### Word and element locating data
------------------------------------------------
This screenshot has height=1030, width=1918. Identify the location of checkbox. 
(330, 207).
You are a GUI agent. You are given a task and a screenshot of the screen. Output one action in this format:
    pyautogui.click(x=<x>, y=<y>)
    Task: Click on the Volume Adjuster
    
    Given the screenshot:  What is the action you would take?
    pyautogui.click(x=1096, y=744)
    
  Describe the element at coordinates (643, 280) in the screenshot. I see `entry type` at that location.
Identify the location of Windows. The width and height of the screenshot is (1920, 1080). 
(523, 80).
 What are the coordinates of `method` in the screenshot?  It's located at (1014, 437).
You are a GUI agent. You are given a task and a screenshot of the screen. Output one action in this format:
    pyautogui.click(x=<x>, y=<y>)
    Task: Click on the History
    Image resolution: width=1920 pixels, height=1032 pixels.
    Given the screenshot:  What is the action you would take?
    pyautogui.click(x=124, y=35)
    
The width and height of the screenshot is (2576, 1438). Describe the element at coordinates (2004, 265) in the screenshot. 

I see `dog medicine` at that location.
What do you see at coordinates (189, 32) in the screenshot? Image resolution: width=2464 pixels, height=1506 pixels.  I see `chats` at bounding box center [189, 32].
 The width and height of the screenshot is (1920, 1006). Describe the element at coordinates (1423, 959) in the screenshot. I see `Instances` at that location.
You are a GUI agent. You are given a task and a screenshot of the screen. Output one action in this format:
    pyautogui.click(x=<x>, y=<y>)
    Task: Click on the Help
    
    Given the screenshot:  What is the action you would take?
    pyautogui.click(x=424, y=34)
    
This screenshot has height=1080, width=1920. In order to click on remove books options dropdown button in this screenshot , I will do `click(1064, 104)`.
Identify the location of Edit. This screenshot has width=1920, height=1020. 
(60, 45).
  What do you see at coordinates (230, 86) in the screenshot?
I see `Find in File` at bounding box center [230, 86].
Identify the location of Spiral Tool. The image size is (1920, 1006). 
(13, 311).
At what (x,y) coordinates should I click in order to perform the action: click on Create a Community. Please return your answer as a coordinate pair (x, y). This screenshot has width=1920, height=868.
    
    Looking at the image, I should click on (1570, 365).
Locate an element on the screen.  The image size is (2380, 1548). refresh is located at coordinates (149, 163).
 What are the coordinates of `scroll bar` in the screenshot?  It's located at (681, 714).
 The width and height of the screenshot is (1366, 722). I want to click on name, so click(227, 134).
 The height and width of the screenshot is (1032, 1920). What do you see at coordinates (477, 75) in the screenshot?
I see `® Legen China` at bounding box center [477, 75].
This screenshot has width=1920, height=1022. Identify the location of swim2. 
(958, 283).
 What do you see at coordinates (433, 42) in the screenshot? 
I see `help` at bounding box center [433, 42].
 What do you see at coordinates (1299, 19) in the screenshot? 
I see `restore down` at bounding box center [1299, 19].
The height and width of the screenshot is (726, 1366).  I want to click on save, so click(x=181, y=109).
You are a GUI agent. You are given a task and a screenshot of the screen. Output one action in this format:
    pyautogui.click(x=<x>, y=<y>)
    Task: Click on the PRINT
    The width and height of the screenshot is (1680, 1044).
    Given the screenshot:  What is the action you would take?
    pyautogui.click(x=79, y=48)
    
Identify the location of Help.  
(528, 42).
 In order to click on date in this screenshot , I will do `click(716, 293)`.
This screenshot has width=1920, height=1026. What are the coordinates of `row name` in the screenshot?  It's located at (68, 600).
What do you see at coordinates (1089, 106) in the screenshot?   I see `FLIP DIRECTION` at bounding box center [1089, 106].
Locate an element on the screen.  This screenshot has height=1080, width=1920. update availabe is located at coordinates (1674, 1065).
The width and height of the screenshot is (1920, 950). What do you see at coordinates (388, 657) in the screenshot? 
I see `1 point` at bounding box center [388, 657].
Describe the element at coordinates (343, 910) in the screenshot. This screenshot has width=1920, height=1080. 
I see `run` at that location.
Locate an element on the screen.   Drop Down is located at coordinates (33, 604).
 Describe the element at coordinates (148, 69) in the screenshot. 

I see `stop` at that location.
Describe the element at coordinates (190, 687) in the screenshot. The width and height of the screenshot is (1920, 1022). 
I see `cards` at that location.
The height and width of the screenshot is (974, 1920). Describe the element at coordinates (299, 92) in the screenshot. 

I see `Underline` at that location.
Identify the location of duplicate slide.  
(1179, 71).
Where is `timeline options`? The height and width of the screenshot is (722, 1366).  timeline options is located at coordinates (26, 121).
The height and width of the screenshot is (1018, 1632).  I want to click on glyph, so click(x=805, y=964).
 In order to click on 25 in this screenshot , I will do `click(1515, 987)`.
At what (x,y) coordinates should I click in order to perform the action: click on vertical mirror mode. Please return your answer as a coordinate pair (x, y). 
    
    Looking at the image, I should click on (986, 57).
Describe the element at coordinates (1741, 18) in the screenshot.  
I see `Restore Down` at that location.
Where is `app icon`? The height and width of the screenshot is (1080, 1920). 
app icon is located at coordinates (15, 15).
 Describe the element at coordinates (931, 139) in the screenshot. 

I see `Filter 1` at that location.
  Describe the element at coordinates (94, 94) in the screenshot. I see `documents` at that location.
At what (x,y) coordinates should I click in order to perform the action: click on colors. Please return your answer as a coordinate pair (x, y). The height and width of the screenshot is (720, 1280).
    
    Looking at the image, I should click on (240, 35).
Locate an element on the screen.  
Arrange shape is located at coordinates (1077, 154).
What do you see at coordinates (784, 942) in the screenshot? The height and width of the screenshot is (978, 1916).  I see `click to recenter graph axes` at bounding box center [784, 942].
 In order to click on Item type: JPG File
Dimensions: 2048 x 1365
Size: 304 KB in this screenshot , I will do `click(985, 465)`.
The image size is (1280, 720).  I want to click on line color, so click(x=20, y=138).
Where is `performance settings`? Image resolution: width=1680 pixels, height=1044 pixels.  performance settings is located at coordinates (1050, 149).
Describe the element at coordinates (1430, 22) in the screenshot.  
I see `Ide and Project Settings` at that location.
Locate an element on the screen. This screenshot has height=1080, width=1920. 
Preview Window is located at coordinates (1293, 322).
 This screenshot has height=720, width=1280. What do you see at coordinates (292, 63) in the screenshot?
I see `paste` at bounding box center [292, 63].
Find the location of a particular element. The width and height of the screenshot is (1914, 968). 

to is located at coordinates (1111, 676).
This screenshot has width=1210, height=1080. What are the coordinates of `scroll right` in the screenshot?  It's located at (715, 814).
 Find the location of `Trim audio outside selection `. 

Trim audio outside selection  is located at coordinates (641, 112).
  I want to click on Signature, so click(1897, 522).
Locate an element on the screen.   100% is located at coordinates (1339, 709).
------------------------------------------------
### Work to complete
Reproduce the rows from the line containing "What do you see at coordinates (1299, 19)" through the line containing "The height and width of the screenshot is (726, 1366).", inclusive, substituting "screen capture" for "screenshot" and leaving everything else unchanged.

### Response to the exercise
 What do you see at coordinates (1299, 19) in the screen capture? 
I see `restore down` at bounding box center [1299, 19].
The height and width of the screen capture is (726, 1366).  I want to click on save, so click(x=181, y=109).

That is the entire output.